◆ Given entries:
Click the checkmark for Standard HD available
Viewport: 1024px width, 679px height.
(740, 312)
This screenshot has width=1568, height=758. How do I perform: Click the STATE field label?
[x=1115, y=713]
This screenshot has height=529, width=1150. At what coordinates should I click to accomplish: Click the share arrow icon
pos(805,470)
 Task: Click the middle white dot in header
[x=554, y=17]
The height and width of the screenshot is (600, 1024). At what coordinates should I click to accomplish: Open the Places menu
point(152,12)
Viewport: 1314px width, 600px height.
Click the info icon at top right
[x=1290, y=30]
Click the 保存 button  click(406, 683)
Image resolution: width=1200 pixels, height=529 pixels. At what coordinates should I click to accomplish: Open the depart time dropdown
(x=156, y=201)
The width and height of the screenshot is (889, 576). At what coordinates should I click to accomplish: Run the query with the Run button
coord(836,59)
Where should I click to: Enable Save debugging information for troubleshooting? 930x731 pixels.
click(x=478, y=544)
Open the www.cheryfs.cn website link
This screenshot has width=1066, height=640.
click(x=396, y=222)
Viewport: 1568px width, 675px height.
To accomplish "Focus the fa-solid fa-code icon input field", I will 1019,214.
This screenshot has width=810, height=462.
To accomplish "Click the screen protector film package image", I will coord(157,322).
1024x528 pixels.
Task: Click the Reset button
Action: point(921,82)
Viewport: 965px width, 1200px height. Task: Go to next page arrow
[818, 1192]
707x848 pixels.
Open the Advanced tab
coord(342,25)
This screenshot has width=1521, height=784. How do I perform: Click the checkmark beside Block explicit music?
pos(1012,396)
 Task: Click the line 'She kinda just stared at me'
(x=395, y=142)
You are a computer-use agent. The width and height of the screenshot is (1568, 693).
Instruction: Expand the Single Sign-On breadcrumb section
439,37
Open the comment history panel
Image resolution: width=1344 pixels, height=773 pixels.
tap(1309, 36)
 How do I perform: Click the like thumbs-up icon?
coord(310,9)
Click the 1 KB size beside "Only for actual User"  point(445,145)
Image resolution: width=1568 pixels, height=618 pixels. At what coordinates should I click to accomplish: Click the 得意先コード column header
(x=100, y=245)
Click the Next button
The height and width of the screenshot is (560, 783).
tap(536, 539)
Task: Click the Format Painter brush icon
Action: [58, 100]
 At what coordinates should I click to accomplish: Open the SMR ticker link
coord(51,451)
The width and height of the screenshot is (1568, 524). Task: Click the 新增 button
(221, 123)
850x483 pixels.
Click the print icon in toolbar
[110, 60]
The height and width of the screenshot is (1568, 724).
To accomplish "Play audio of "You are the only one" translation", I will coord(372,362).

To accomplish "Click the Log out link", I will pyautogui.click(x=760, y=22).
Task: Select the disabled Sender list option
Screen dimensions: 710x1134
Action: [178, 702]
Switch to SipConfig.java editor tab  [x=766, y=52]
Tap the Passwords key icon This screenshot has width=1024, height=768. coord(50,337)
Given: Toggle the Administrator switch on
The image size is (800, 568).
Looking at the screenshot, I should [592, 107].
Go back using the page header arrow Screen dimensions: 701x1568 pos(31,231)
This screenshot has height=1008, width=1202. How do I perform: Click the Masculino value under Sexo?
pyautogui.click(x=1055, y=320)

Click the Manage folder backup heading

◆ What needs to be done:
Please retype every entry above exactly as it stands.

◆ Reply:
Click the checkmark for Standard HD available
Viewport: 1024px width, 679px height.
(740, 312)
This screenshot has width=1568, height=758. How do I perform: Click the STATE field label?
[x=1115, y=713]
This screenshot has height=529, width=1150. At what coordinates should I click to accomplish: Click the share arrow icon
pos(805,470)
 Task: Click the middle white dot in header
[x=554, y=17]
The height and width of the screenshot is (600, 1024). At what coordinates should I click to accomplish: Open the Places menu
point(152,12)
Viewport: 1314px width, 600px height.
Click the info icon at top right
[x=1290, y=30]
Click the 保存 button  click(406, 683)
Image resolution: width=1200 pixels, height=529 pixels. At what coordinates should I click to accomplish: Open the depart time dropdown
(x=156, y=201)
The width and height of the screenshot is (889, 576). At what coordinates should I click to accomplish: Run the query with the Run button
coord(836,59)
Where should I click to: Enable Save debugging information for troubleshooting? 930x731 pixels.
click(x=478, y=544)
Open the www.cheryfs.cn website link
This screenshot has width=1066, height=640.
click(x=396, y=222)
Viewport: 1568px width, 675px height.
To accomplish "Focus the fa-solid fa-code icon input field", I will 1019,214.
This screenshot has width=810, height=462.
To accomplish "Click the screen protector film package image", I will coord(157,322).
1024x528 pixels.
Task: Click the Reset button
Action: point(921,82)
Viewport: 965px width, 1200px height. Task: Go to next page arrow
[818, 1192]
707x848 pixels.
Open the Advanced tab
coord(342,25)
This screenshot has width=1521, height=784. How do I perform: Click the checkmark beside Block explicit music?
pos(1012,396)
 Task: Click the line 'She kinda just stared at me'
(x=395, y=142)
You are a computer-use agent. The width and height of the screenshot is (1568, 693).
Instruction: Expand the Single Sign-On breadcrumb section
439,37
Open the comment history panel
Image resolution: width=1344 pixels, height=773 pixels.
tap(1309, 36)
 How do I perform: Click the like thumbs-up icon?
coord(310,9)
Click the 1 KB size beside "Only for actual User"  point(445,145)
Image resolution: width=1568 pixels, height=618 pixels. At what coordinates should I click to accomplish: Click the 得意先コード column header
(x=100, y=245)
Click the Next button
The height and width of the screenshot is (560, 783).
tap(536, 539)
Task: Click the Format Painter brush icon
Action: [58, 100]
 At what coordinates should I click to accomplish: Open the SMR ticker link
coord(51,451)
The width and height of the screenshot is (1568, 524). Task: Click the 新增 button
(221, 123)
850x483 pixels.
Click the print icon in toolbar
[110, 60]
The height and width of the screenshot is (1568, 724).
To accomplish "Play audio of "You are the only one" translation", I will coord(372,362).

To accomplish "Click the Log out link", I will pyautogui.click(x=760, y=22).
Task: Select the disabled Sender list option
Screen dimensions: 710x1134
Action: [178, 702]
Switch to SipConfig.java editor tab  [x=766, y=52]
Tap the Passwords key icon This screenshot has width=1024, height=768. coord(50,337)
Given: Toggle the Administrator switch on
The image size is (800, 568).
Looking at the screenshot, I should [592, 107].
Go back using the page header arrow Screen dimensions: 701x1568 pos(31,231)
This screenshot has height=1008, width=1202. How do I perform: Click the Masculino value under Sexo?
pyautogui.click(x=1055, y=320)

Click the Manage folder backup heading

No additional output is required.